The future management of invasive fungal infections is bright. Our hope is that there will continue to be advancements in diagnosis, introductions of novel therapies, and liberal application of antifungal stewardship to preserve the antifungal agents currently available until these new agents have supporting outcome data for routine use.
Conclusion
Invasive fungal infections are frequently responsible for infections in hospitalized patients and are responsible for high morbidity and mortality. The most impactful articles selected by ID clinicians included evaluations of treatments for aspergillosis, candidiasis, and cryptococcosis. In evaluations of IA, studies demonstrated non-inferiority of posaconazole and isavuconazole versus voriconazole, and stressed the importance of TDM when using voriconazole. In evaluations for invasive candidiasis, studies have demonstrated the improved efficacy of echinocandin use versus azoles, including isavuconazole.
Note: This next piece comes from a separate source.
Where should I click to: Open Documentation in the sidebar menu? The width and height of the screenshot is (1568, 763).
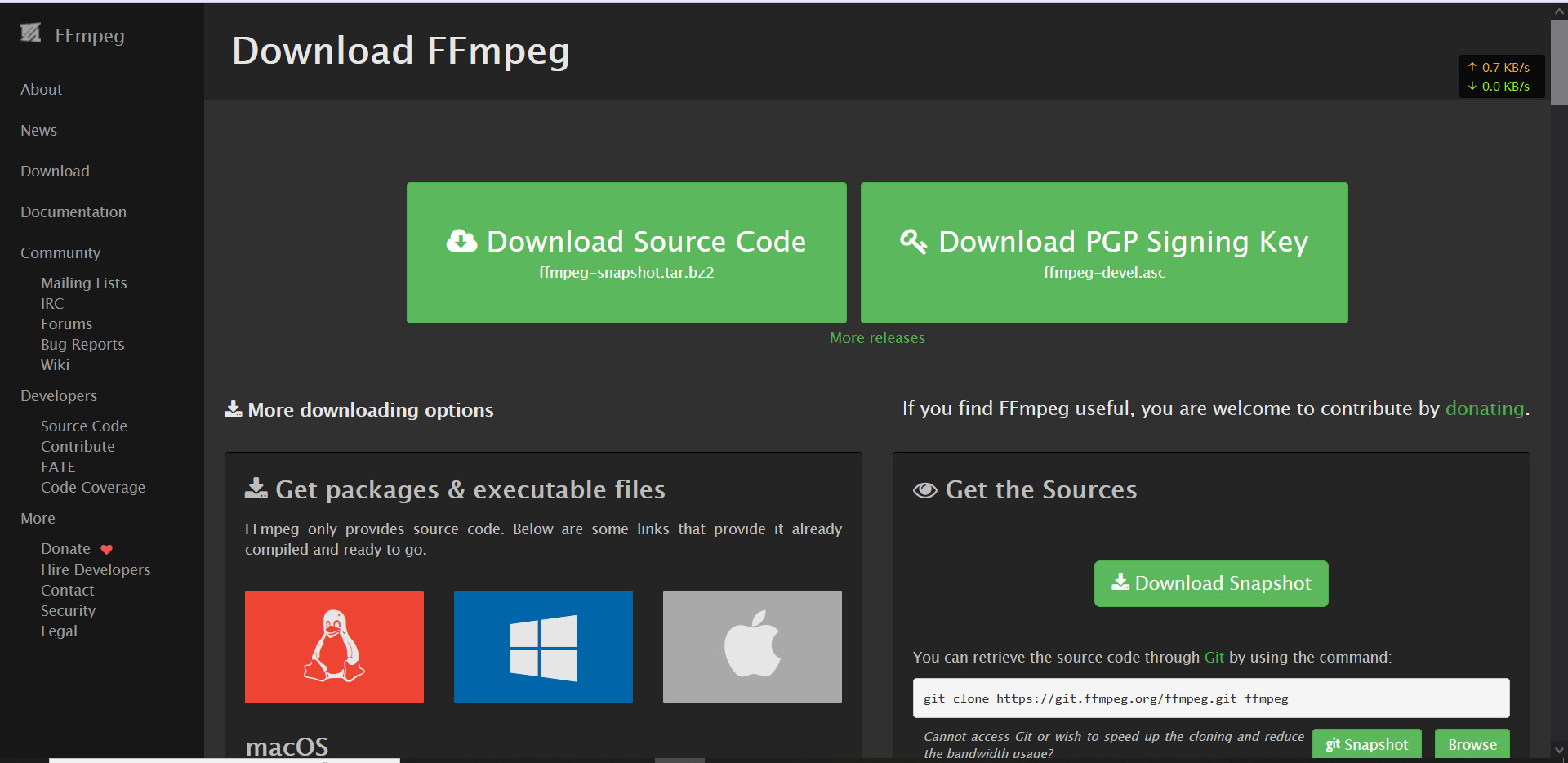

In infants, micafungin has proven to be an effective and safe alternative to amphotericin B. In new and upcoming antifungals, rezafungin demonstrated similar results as standard-of-care, and fosmanogepix may provide a new option for difficult-to-treat resistant infections. In the treatment of CM, a one-time, high dose of liposomal amphotericin B proved non-inferior to 14 days of induction therapy with amphotericin B deoxycholate plus flucytosine followed by high-dose fluconazole. As advancements are made in diagnostics, novel therapies are introduced, and antifungal stewardship gains popularity, clinicians should stay abreast of the current literature and guidelines to continue providing state-of-the-art care in the treatment of invasive fungal infections.